Service providers may be seen in China as ‘wimps,’ but they are better paid ‘wimps’
Real men “make stuff”. Until recently, this macho world view prevailed in China. It is not an accident Beijing’s government is dominated by engineers

For most of my life, there has been a prevailing view that “real men” don’t do services. Real men “make stuff”. They wear protective boots, and lumberjack shirts, and tinker on Saturdays under the hood of a sports car, or over a motorbike. From this world view, guys who do services are wimps. They are guys that can’t get real jobs. Or they are women.
Until recently, this macho world view prevailed in China too. It is not an accident that Beijing’s government is dominated by engineers. China’s “real men” build dams, or high speed trains, or melt steel. And they make “stuff” for the rest of the world to consume, from industrial chemicals to manhole covers.
As someone who has raised two daughters on the back of a life in services – as a journalist and more recently as a trade policy consultant – I find this prevailing view threatening and offensive. It is time to fight back – perhaps along with the 94 per cent of Hong Kong people who, as wimps or women, who also provide services.
Growth based on services ... delivers higher value, and higher incomes at the same time.
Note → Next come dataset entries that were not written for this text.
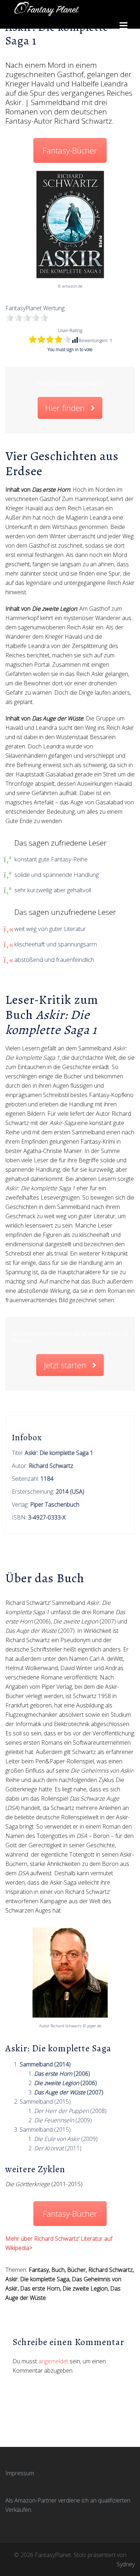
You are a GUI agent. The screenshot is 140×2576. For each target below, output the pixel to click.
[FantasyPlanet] (46, 8)
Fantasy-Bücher (70, 150)
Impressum (19, 2473)
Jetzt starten (65, 1365)
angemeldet (53, 2361)
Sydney (126, 2564)
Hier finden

No wonder China’s leaders have recently become such passionate advocates for services-based growth. We wimps may win the day yet
And it seems that at last China’s engineer-dominated government is beginning to discover the value of services. From about two years ago, Beijing officials began to acknowledge the importance of developing services if the economy as a whole was going to continue to grow strongly – and generate middle class incomes for families across the country.
By this year, services are claimed to account for 51 per cent of China’s GDP, up from 44 per cent in 2011. The government says that key drivers have been financial services, education services and health care services. I noticed last week that China is also set soon to become the world’s biggest movie market.
The Martian, from 21st Century Fox, opened in China last month with first-weekend box-office takings of US$50 million – compared with just over US$54 million in the US. The country added more than 1,000 cinemas and almost 5,400 screens this year – taking the national total to 23,600 . That is lower than 40,000 in the US, but growing at such a clip that it is soon expected to overtake the US. Entertainment services are clearly a good place to be.
I sense China’s officials first sniffed the importance of the “non-macho” services world in 2010 with the publication by the Tokyo-based ADB Institute of a study that broke down the value chain of an iPhone. At that point, there was great pride in the fact that Foxconn’s Dongguan factories produced literally all of the world’s iPhones.
But what the ADBI study showed was that out of the US$500 final retail value of an iPhone, just $7 of that value was earned or retained inside China. It was clear that China was at a very bad place in the iPhone value chain, and that the real money was being earned and retained in many services that sat elsewhere along the iPhone supply chain.